HOUSTON (KIAH) — A group of women in Houston have filed a joint lawsuit after alleging they contracted a sexually transmitted disease from a janitor who is accused of urinating in several water bottles in their office building.
Thirteen women, who will be represented by Houston law firm Abraham, Watkins, Nichols, Agosto, Aziz & Stogner, along with Samantha Spencer of Spurlock & Associates, P.C., have filed suit against multiple companies, alleging that they “permitted and disregarded the janitor’s conduct.”
The suit was initially filed by four women who worked in an east Houston office building where Lucio Diaz worked as a janitor. He was accused in Nov. 2022 of urinating in a water bottle in a woman’s office while being diagnosed with herpes simplex 1 (HSV-1).

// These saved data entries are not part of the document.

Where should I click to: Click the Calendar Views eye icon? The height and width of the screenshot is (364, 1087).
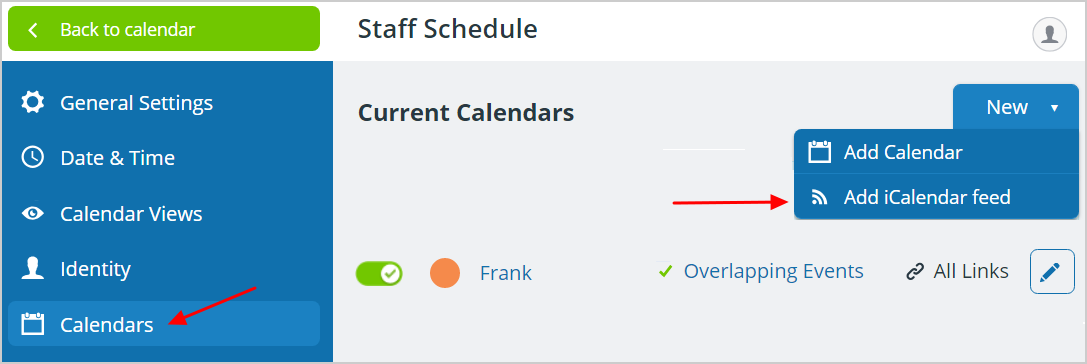click(33, 214)
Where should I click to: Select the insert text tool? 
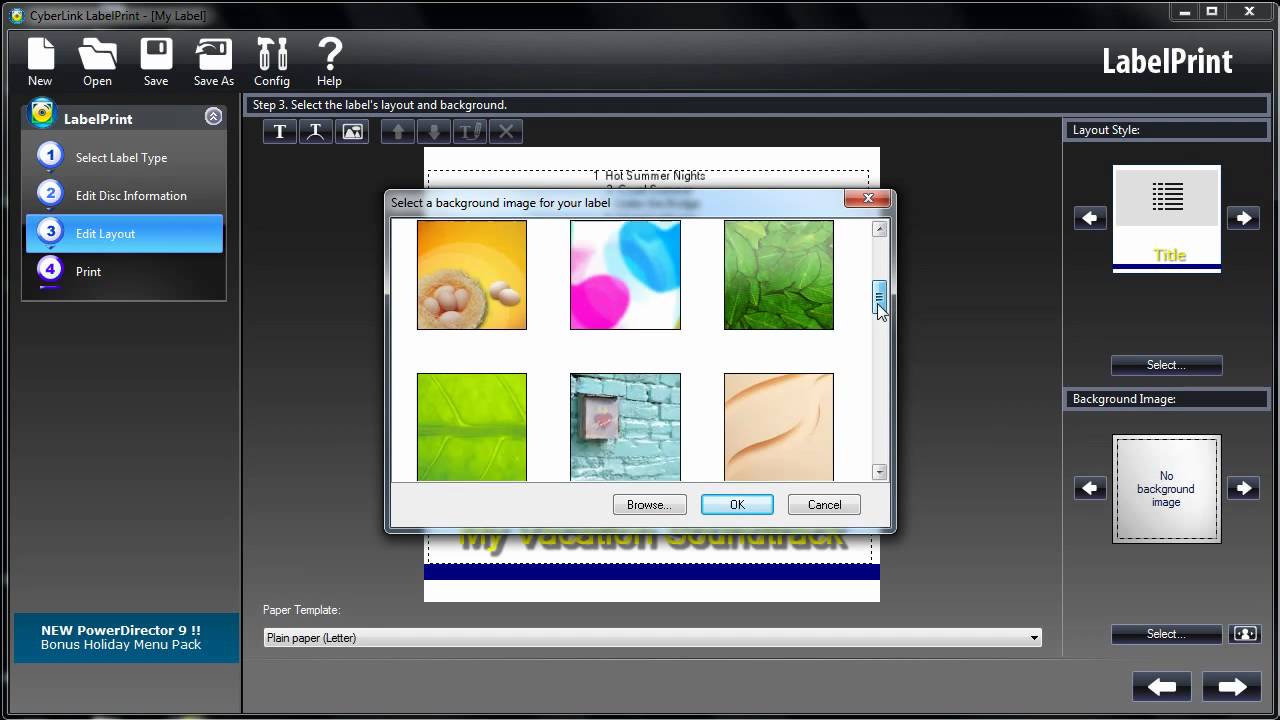click(280, 131)
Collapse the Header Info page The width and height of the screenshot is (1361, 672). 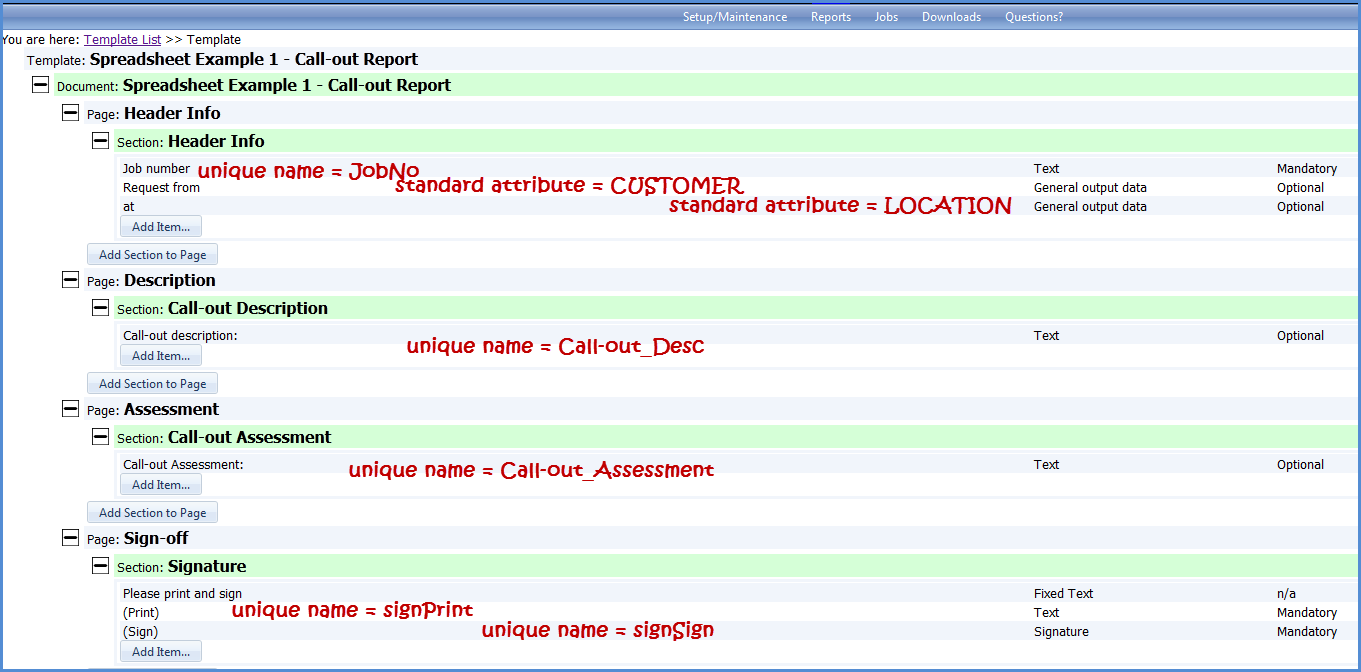70,113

According to the suit, the women said that in late August, they noticed a foul taste and smell to the bottled water in their building, similar to urine. One woman then placed a hidden camera in her office.
The hidden camera allegedly showed Diaz putting his cleaning equipment down, and rubbing his penis on the interior and mouth of a water bottle left on a desk. He then put the bottle back and resumed cleaning the room, the lawyers said.
The next day, the woman sent the hidden video to the building’s management company and said she would notify other tenants of what was going on. According to the suit, the company told her not to do that, and assured her that the situation would be handled and that they would notify the tenants.
But no notification was given, and the woman then captured Diaz doing the same act later that evening, the suit alleges.
It wasn’t until October that the company let other tenants know about Diaz alleged actions, the suit said.
The defendants in the suit are the owner of the building, the building’s management company, the maintenance company, and the cleaning company that employed the accused janitor.
On Oct. 13, Diaz was charged by the Harris County District Attorney’s Office for aggravated assault with a deadly weapon. He is currently being held by immigration officials.